Child support order extends across the ocean
Washington state readers of this blog who follow child support issues will be interested in a story that crosses international borders in a very dramatic way.
In April 2010, a Russian boy’s adoptive American mother sent him back on a plane, alone with a Russian passport containing a visa to the United States, a backpack full of clothes and a letter attempting to revoke his adoption.
On May 18, a Tennessee judge ordered the woman to pay $1,000 per month in child support to the boy, who is now in a Moscow area orphanage. The ruling also requires the woman to pay fees totaling $150,000.

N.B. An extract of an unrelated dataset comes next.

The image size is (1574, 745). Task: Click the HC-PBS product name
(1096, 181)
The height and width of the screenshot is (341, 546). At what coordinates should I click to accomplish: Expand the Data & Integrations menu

The fees include $58,000 for the boy’s health care and support. The judge also awarded the adoption agency $29,000 for expenses and almost $63,000 in legal fees.
In this case, the judge deemed the boy to have been abandoned. The boy’s adoptive mother is required to begin the payments in June and must continue to do so until the boy is 18 years old.
Notably, the adoptive mother in this case lives in California and does not reside in Tennessee. In fact, she was absent from all of the hearings. The agency that facilitated the adoption sued the adoptive mother and a national adoption advocacy group joined the lawsuit.
Judges have wide discretion to order child support and are generally charged with acting in the best interests of the child. Here, the judge upheld an argument that the adoption created a lifelong legal obligation to the child and that parents who adopt a child have the same responsibilities and rights toward that child as they would a biological child.
The judge in this case took the position that the best interests of this child would be served by requiring significant child support, regardless of where the child lived.